Una cosa che ci può aiutare tantissimo è il diario: quando soffriamo di dolori cronici tenere un diario di quello che abbiamo fatto ad esempio nelle 48 ore precedenti all’attacco – parlando di mal di testa, ma veramente vale per qualsiasi dolore, come il mal di schiena, senza parlare di patologie più sistemiche ma più meccaniche – conoscere quello che è successo nelle 48 ore precedenti – può essere qualsiasi cosa: un cibo, scarsa idratazione, una litigata con una mia amica, l’esposizione a fattori ambientali ai quali solitamente non sono esposta, più luce o più freddo, sono tutti fattori potenzialmente scatenanti – imparare a capire quali sono le cose che possono allarmare il nostro sistema nervoso, perché il dolore parte sempre dal nostro sistema nervoso centrale, è molto importante. Valgono tutte le cose, ad esempio un odore: ci sono persone che quando hanno mal di testa non possono assolutamente andare al supermercato a fare la spesa e passare vicino ai frigo, per la luce e per il freddo che esce; ci sono persone che hanno degli attacchi di mal di testa in concomitanza con la percezione di alcuni odori o rumori. Sono veramente cose alle quali magari uno non fa caso, ma per la mia esperienza iniziare a prestare attenzione ci porta ad essere più consapevoli e la consapevolezza è il primo passo per poter uscire da una situazione di impasse.

Tornando un attimo indietro a quello che è stato il tuo percorso, chi ti segue lo sa perché non ne hai mai fatto mistero, nel tuo passato c’è la danza. Non è così usuale che una ballerina passi all’allenamento, al fitness, e arrivi addirittura a farne una professione, no? Come è successo?

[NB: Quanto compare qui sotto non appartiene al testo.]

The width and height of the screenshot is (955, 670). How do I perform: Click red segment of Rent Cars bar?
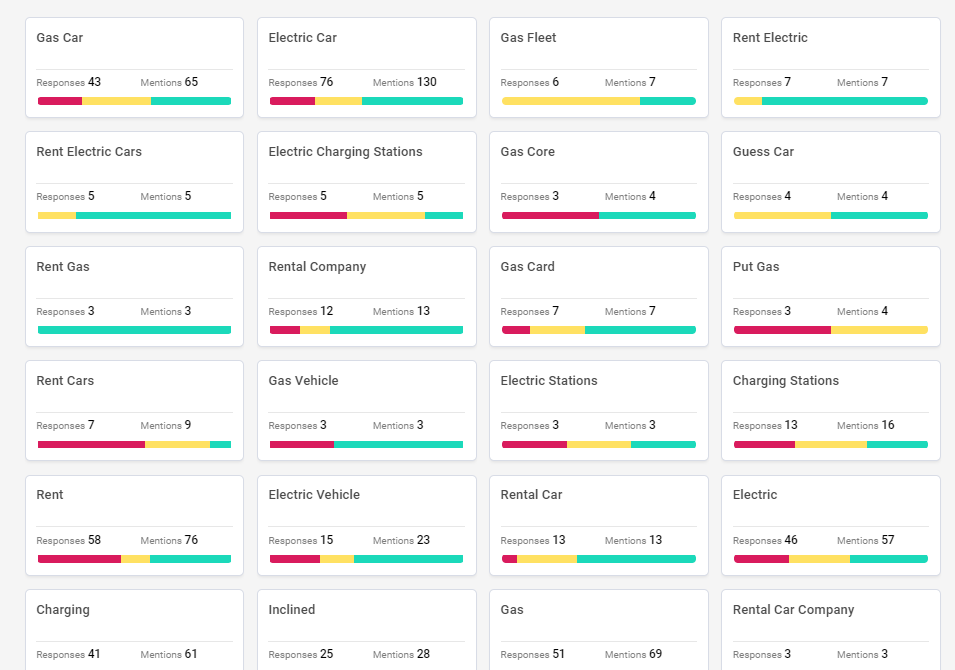coord(91,444)
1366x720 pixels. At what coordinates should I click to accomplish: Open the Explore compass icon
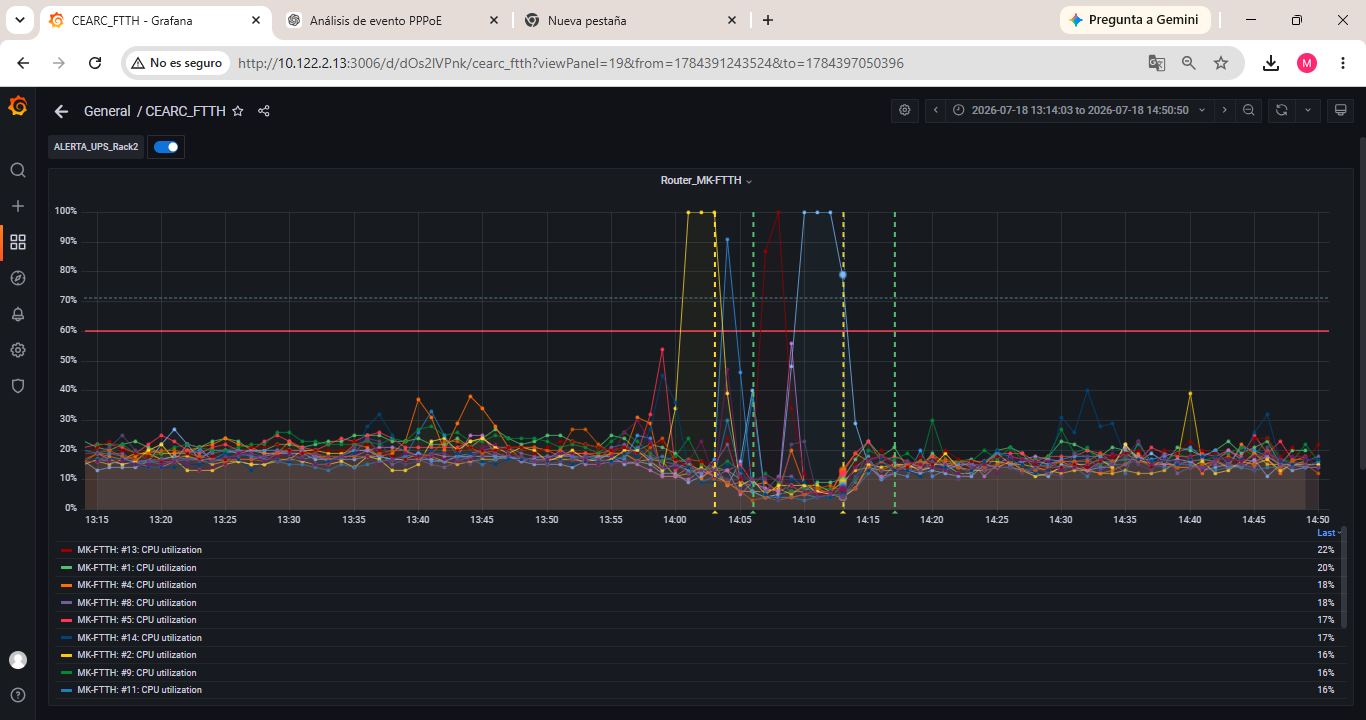coord(18,278)
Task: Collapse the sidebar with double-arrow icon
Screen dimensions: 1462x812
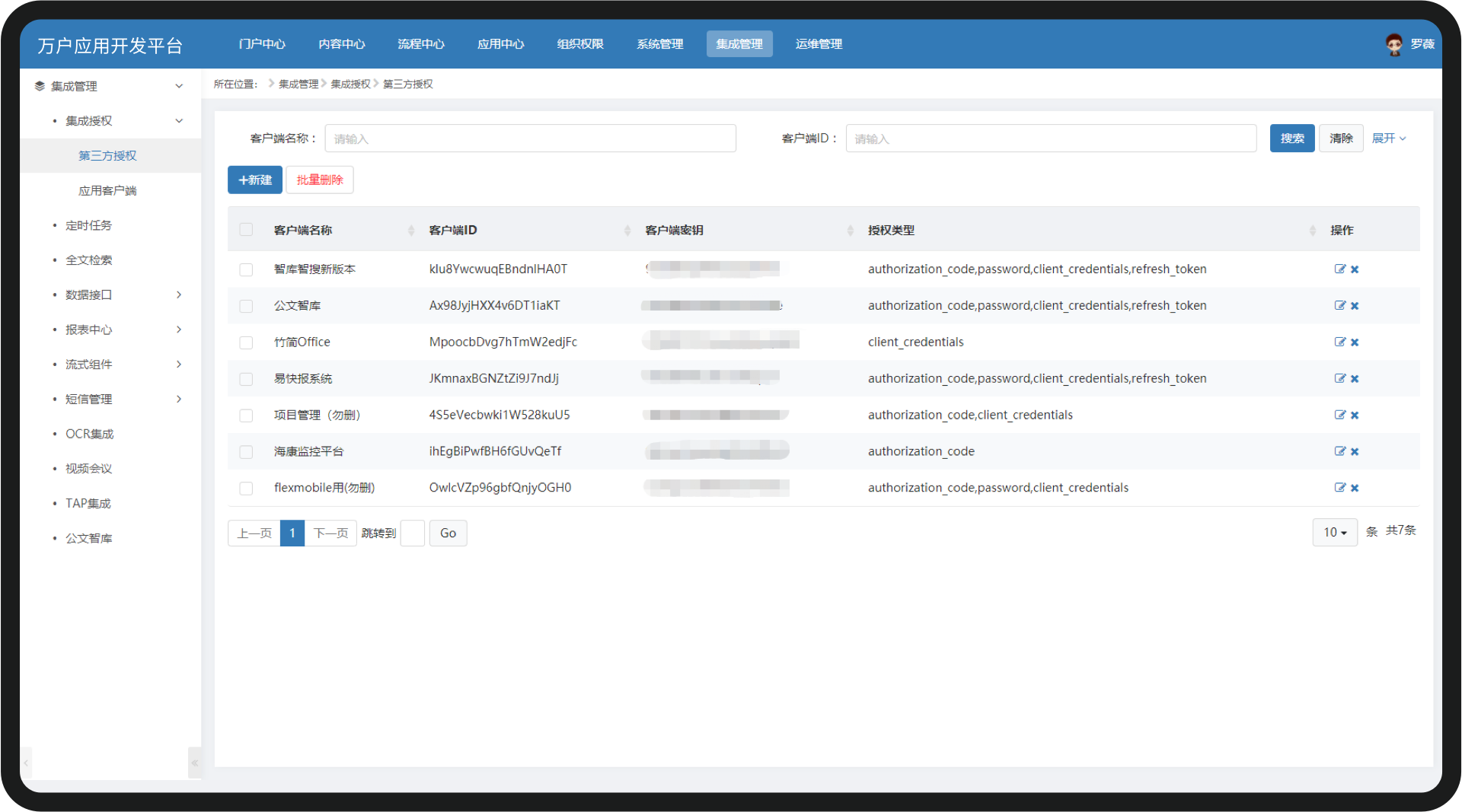Action: pyautogui.click(x=195, y=763)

Io ho fatto la ballerina professionista, appunto, poi mi sono fatta male e non avevo un piano B, nella mia testa io avrei fatto la danzatrice, al massimo l’insegnante di danza. In realtà quando mi sono fatta male ovviamente in un primo momento c’è stata un po’ di instabilità, non sapevo cosa fare, poi però ho avuto una grandissima fortuna, che è stata incontrare un team di fisioterapisti che mi hanno riabilitata al ginocchio e che mi hanno appassionata all’altro lato del corpo umano, perciò non più intrattenere attraverso il corpo umano ma curare il corpo umano attraverso il movimento. Io allora sapevo solo ballare, perciò ho preso i primi brevetti per poter insegnare fitness musicale in palestra e per inserirmi un po’ in questo ambiente che magari non mi sarebbe piaciuto, e da lì in realtà è nato il mio grande amore, perciò ho sempre avuto la passione per gli altri esseri umani, mi interessava conoscere le loro vite, i loro problemi e provare ad aiutarli attraverso il movimento. Ovviamente, poi ai percorsi di fitness musicale sono seguiti tanti altri percorsi di formazione che hanno fatto sì che tante mie intuizioni – all’inizio non nego che si trattasse di intuizioni – fossero in realtà confermate dallo studio, da quello che è la ricerca in ambito di corpo umano.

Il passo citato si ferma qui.